激震
「何!?第三偵察隊の伊丹中尉が拐われただと?」
アルヌス飛行場に戻った健軍大佐が部下からそう聞いた。
「どう言う事だ?」
健軍大佐は調印した協約を向こうから破った事に不審に思った。
「いえ、その・・・第三偵察隊と第一偵察隊の報告によれば、主犯格はピニャ殿下直属の近衛騎士団のようです。その騎士団はイタリカに向かっていたらしいのですが・・」
「調印しているのを知らなくて当然かぁ」
健軍大佐は無駄に血を流さずに済みそうで内心安堵する。
「ですがもし伊丹中尉が戦死してたら・・」
「恐らくイタリカに侵攻せざるを得ないだろうな」
一方その頃イタリカのフォルマル伯爵の館では薔薇騎士団の団長ボーゼス・コ・パレスティーと第二部隊長のパナシュ・フレ・カルギーがピニャに敵指揮官を捕らえたと報告を行なっていた。
「なんてことをしてくれたのだ!!」
とピニャはそう怒鳴りワインが注がれていた杯をボーゼスに投げつけた。杯がボーゼスの額に当たり額に傷が出来血が流れる。
「・・え?」
ボーゼスは突然の事に理解が出来なかったようでその場に座り込む。
「ひっ姫様!!我々が何をしたと言うのですか!?敵の指揮官を捕虜にしたのですよ!」
とパナシュはボーゼスの顔に着いたワインと血を拭きながら尋ねる。ピニャは頭を抱え壁の方をチラッと見る。其処にはボロボロの伊丹の姿があり完全に気を失っている。
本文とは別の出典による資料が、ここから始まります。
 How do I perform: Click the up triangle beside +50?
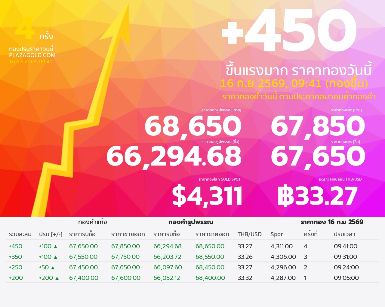click(x=53, y=268)
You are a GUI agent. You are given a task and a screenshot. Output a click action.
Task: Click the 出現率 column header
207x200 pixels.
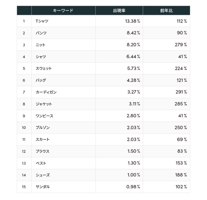coord(119,11)
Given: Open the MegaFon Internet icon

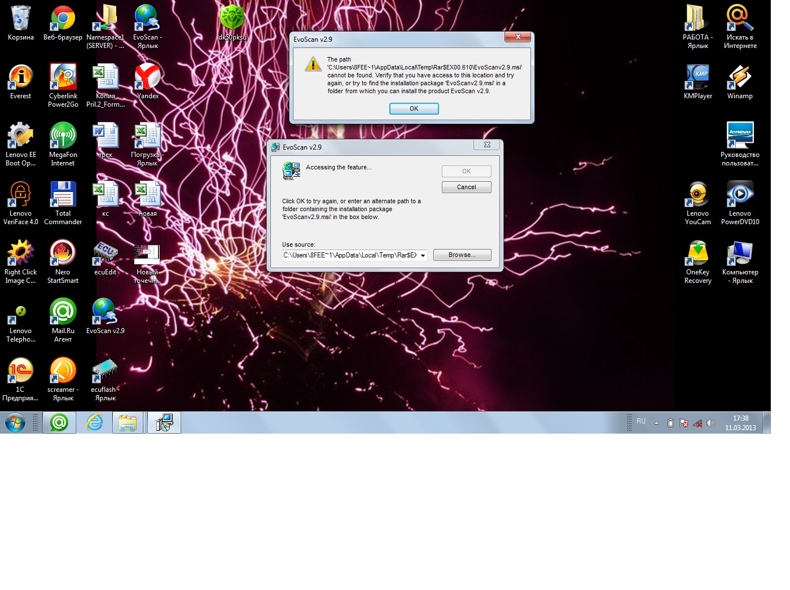Looking at the screenshot, I should 63,136.
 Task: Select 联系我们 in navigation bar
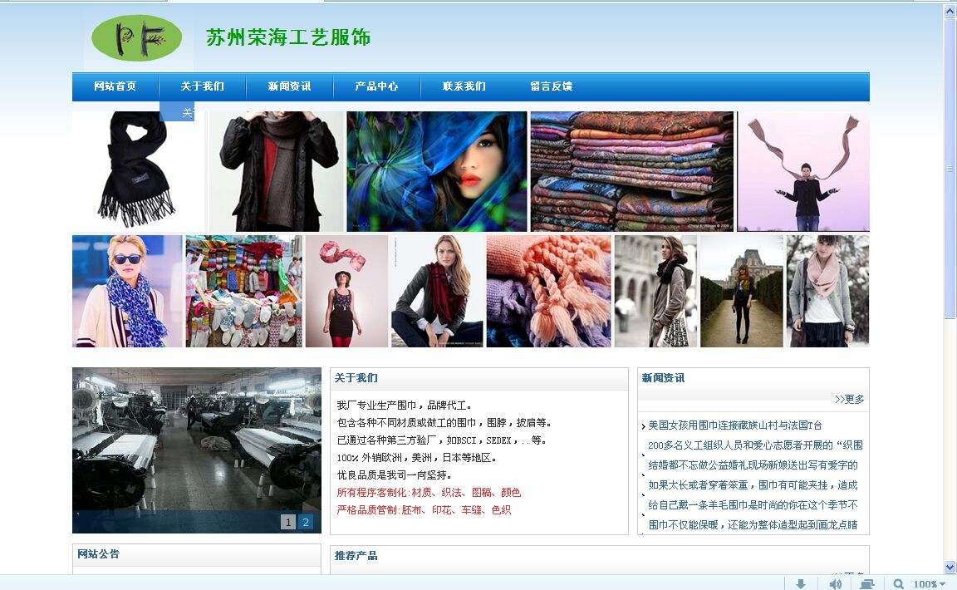(x=464, y=86)

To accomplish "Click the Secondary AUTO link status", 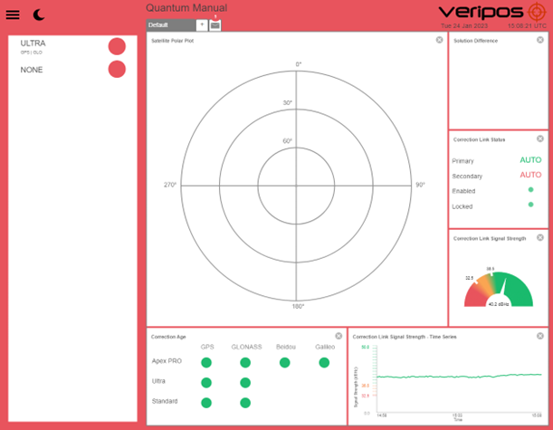I will [x=530, y=176].
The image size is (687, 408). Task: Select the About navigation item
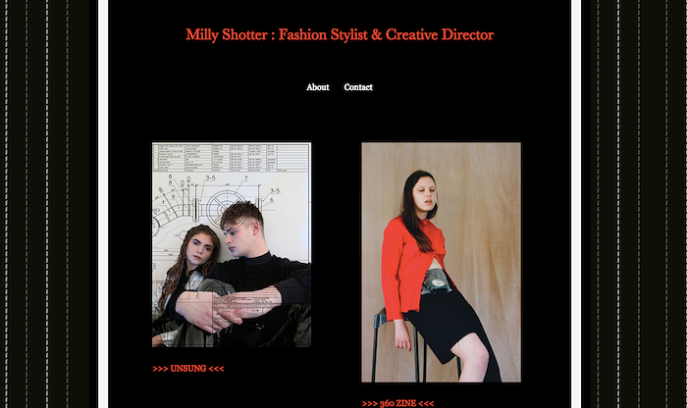coord(318,87)
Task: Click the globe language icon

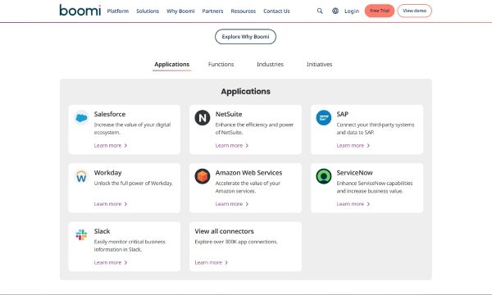Action: point(335,11)
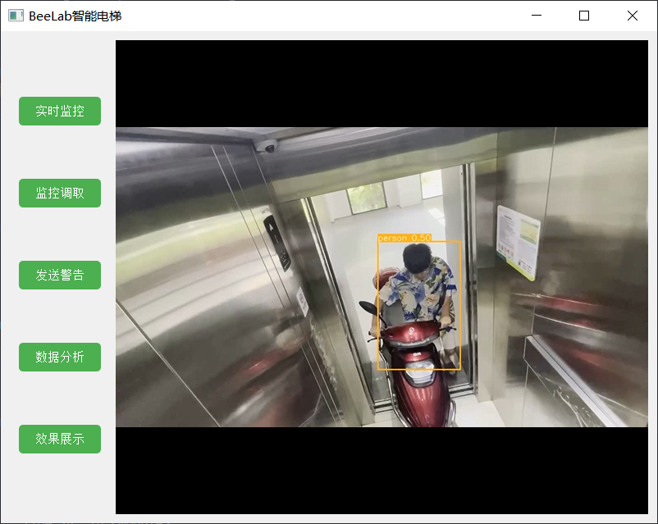Open the 实时监控 live monitoring view

point(60,112)
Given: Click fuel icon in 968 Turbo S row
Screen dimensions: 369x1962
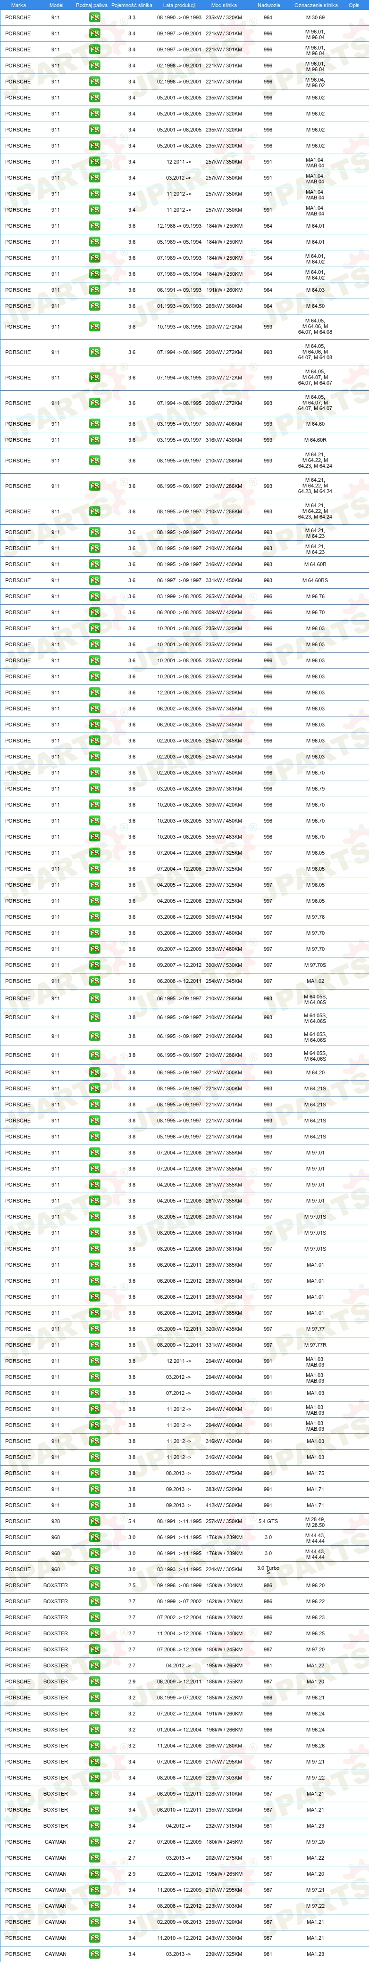Looking at the screenshot, I should (94, 1569).
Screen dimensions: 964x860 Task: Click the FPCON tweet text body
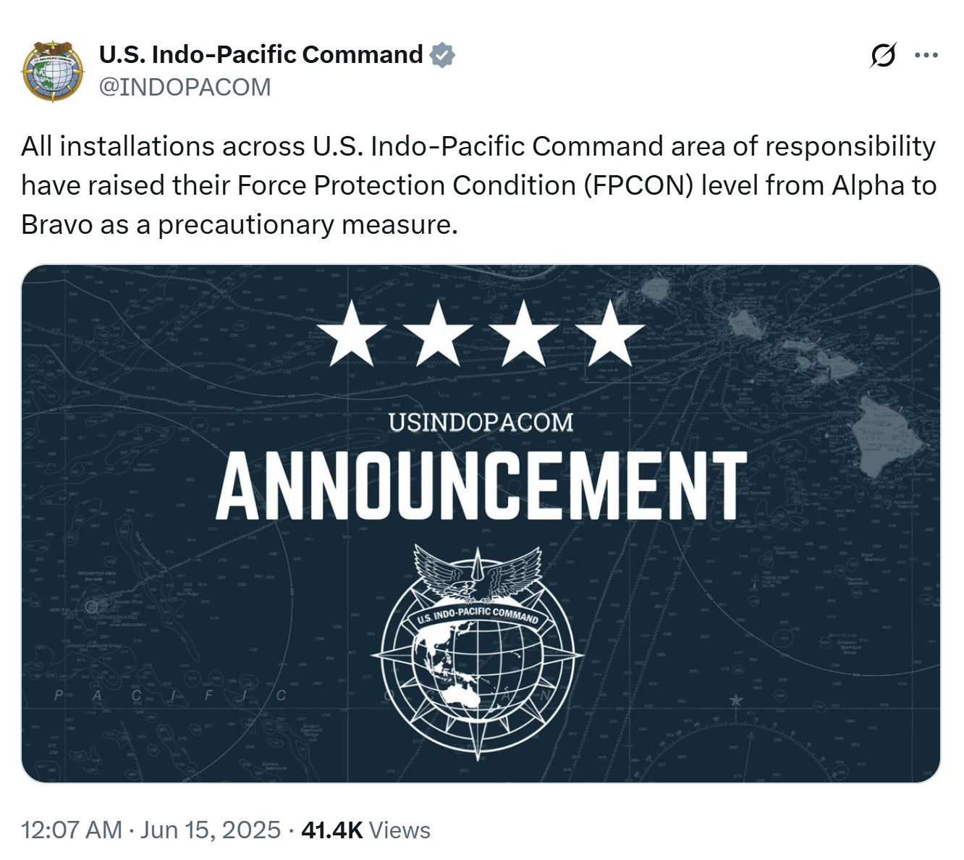478,185
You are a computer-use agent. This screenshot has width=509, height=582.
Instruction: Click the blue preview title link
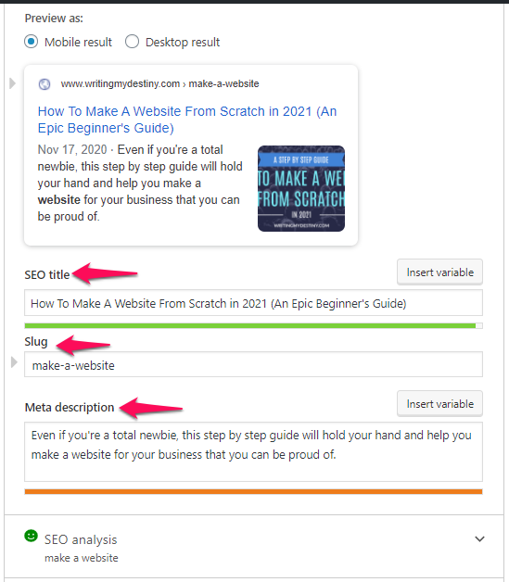(x=187, y=120)
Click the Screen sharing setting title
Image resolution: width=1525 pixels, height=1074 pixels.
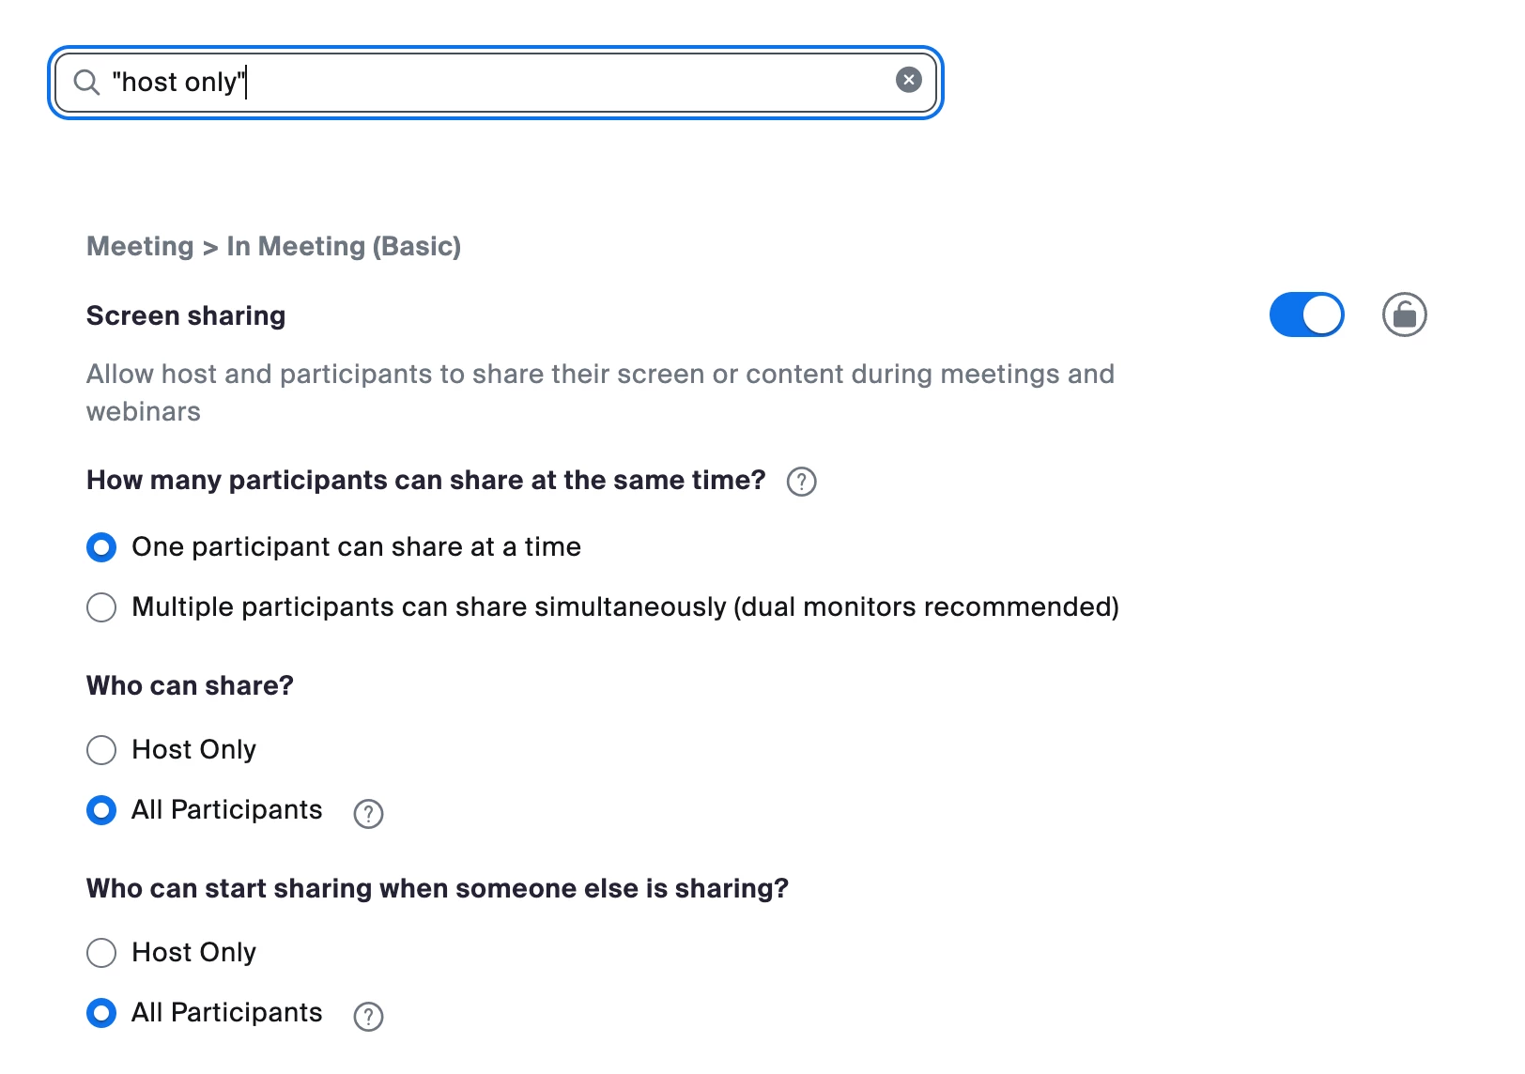pos(186,316)
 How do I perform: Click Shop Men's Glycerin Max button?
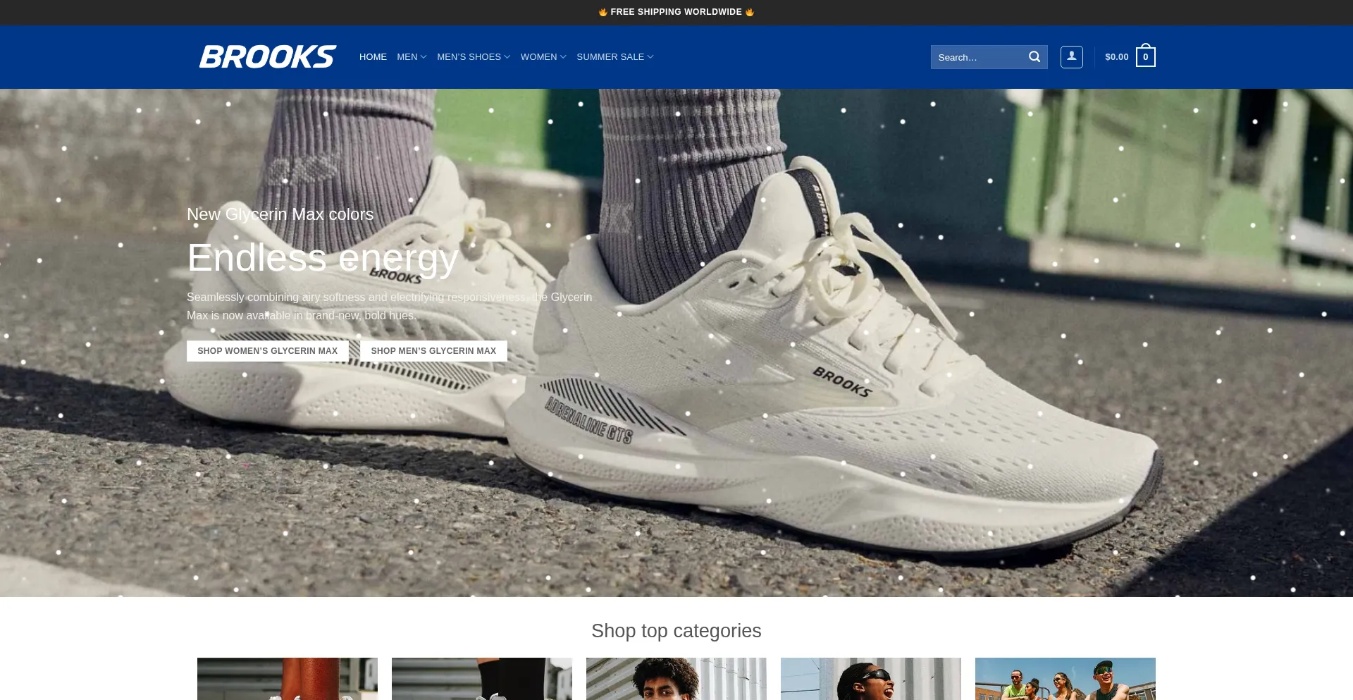(x=433, y=351)
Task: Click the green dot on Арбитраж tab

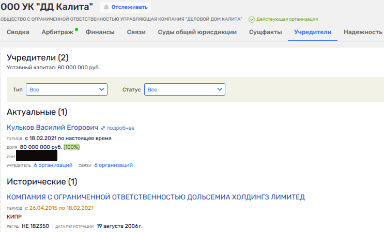Action: tap(76, 29)

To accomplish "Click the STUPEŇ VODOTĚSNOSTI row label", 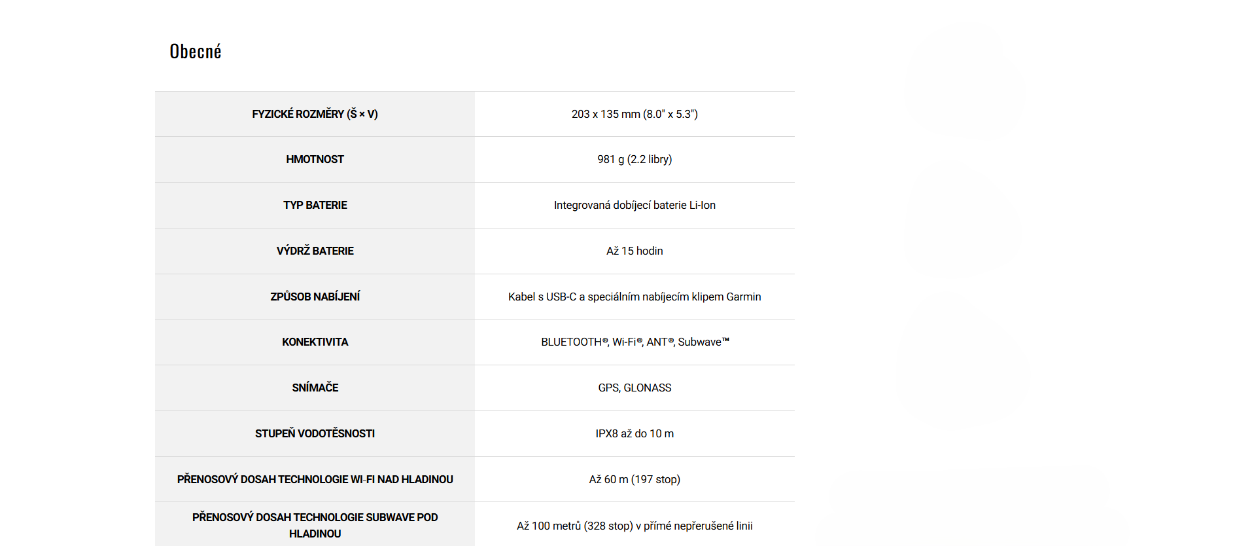I will pos(315,433).
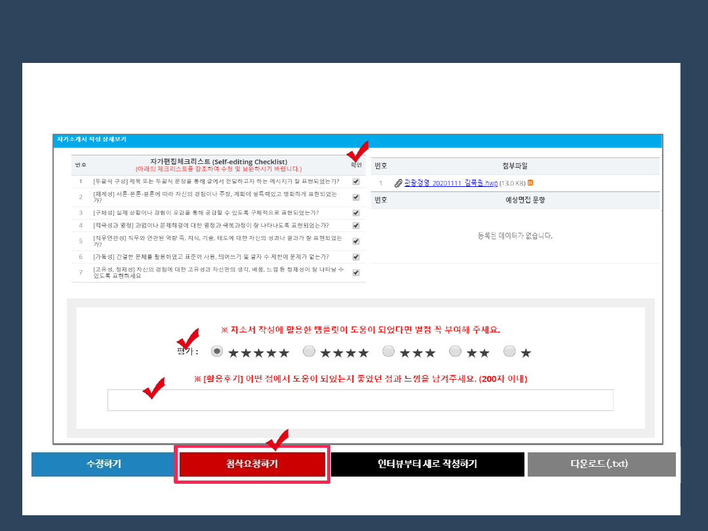This screenshot has width=708, height=531.
Task: Toggle checkbox for item 5 (직무연관성)
Action: 356,241
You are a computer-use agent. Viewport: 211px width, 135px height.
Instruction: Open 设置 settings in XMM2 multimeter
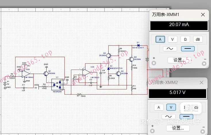point(178,128)
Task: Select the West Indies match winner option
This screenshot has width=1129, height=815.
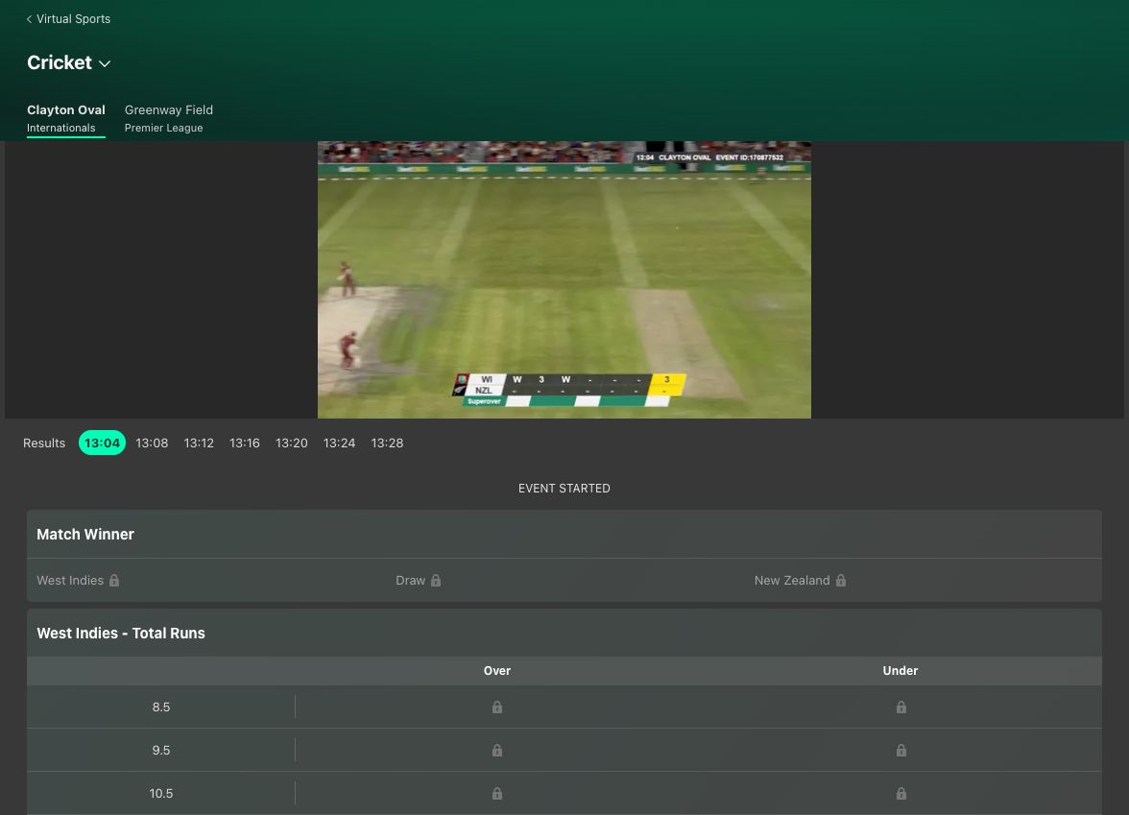Action: pyautogui.click(x=70, y=580)
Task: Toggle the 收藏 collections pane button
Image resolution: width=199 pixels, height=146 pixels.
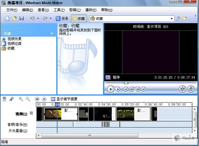Action: 79,19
「結んだその日に協定破り しかもよりによって・・・」
「イタミ殿!!イタミ殿!!」
ハミルトンが必死で呼びかけるも返事がない。そもそもこの世界では敵である捕虜の人権など保障されないのだ。
「メイド長 頼む」
「かしこまりました」
ピニャはメイド長に伊丹を看病を頼む。
「貴様らぁ〜イタミ殿に何をした?」
ピニャは仁王立ちしていた。
「い、いつもと同じごく当たり前に・・・」
「いたぶりながら連行してきたわけか・・・」
「なんて事を なんて事を・・・いいか貴様ら、連中は盗賊ですら丁重に扱えと言い出すのだ。しかも協定で妾が往来の自由を認めていたのだぞ!」
「そ そんな・・・」
「協定なんて私たちが知るわけがー」
「(帝国の常套手段ー協定破りを口実にニホン軍が戦端を開けば滅ぶのは・・・)彼の部下はどうした?」
「逃げおおせました。指揮官を置いて・・・もしや協定を守るために?」
「そうだ!貴様らどうせ臆病者と嗤っていたのだろう!」
「あー、姫様?」
「なんだ、グレイ」
「此度は幸い死人は出ておりませぬ。小官が思いますに策など弄されるより素直に謝罪なされましたら?」
「謝罪?妾が敵に頭を下げろと?弱みを見せろと言うのか!?」
「では戦いますか?ニホン軍と死神ロゥリィ・マーキュリー相手に」
グレイにそう言われて食い下がるピニャ。
「小官はごめん被りますな ま どうなるかはイタミ殿の御機嫌次第なんでしょうが・・・」
グレイは、日本軍とロゥリィと戦うなんてまっぱらごめんと言う。グレイがそう言うと、ピニャ達はポカンとしてしまう。